- _Try it_
Write out exactly, please, the lines from the one containing "Viewport: 606px width, 378px height." to the end of the material.

- _Records provided_
####################

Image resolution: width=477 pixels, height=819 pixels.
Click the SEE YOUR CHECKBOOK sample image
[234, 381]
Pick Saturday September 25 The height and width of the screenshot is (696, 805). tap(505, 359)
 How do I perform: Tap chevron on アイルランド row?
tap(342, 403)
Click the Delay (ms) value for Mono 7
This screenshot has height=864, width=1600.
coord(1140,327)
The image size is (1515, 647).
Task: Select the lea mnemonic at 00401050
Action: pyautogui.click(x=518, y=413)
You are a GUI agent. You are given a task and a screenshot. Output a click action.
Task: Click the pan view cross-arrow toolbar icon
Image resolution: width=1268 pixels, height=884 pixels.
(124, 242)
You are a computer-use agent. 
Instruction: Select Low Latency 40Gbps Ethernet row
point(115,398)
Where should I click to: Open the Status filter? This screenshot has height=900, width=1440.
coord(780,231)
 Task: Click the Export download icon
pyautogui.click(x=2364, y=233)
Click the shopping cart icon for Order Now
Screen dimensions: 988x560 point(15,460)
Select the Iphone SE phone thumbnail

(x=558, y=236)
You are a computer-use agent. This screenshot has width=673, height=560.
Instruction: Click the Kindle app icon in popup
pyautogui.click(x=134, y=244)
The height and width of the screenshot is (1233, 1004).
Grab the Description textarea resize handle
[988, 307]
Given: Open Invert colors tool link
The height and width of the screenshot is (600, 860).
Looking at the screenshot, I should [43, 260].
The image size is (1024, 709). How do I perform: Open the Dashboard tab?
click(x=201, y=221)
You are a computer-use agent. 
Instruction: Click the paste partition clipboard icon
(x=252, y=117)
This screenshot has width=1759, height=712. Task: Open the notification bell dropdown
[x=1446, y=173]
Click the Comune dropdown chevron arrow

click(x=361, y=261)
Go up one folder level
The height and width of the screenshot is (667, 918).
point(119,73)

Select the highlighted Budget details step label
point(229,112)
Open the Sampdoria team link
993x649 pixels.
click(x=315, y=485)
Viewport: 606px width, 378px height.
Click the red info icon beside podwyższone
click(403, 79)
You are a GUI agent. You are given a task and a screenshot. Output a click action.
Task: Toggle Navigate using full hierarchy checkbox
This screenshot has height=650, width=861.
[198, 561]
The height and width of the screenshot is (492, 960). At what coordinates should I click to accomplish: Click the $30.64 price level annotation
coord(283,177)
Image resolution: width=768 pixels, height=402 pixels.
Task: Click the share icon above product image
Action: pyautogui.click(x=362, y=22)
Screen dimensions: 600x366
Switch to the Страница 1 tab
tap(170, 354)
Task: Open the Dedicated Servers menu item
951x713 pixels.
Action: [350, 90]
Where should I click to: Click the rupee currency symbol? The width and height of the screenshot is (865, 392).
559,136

####################

- _Finished exercise_
Viewport: 606px width, 378px height.
Click the red info icon beside podwyższone
click(403, 79)
You are a GUI agent. You are given a task and a screenshot. Output a click action.
Task: Toggle Navigate using full hierarchy checkbox
This screenshot has height=650, width=861.
[198, 561]
The height and width of the screenshot is (492, 960). At what coordinates should I click to accomplish: Click the $30.64 price level annotation
coord(283,177)
Image resolution: width=768 pixels, height=402 pixels.
Task: Click the share icon above product image
Action: pyautogui.click(x=362, y=22)
Screen dimensions: 600x366
Switch to the Страница 1 tab
tap(170, 354)
Task: Open the Dedicated Servers menu item
951x713 pixels.
Action: [350, 90]
Where should I click to: Click the rupee currency symbol? The width and height of the screenshot is (865, 392).
559,136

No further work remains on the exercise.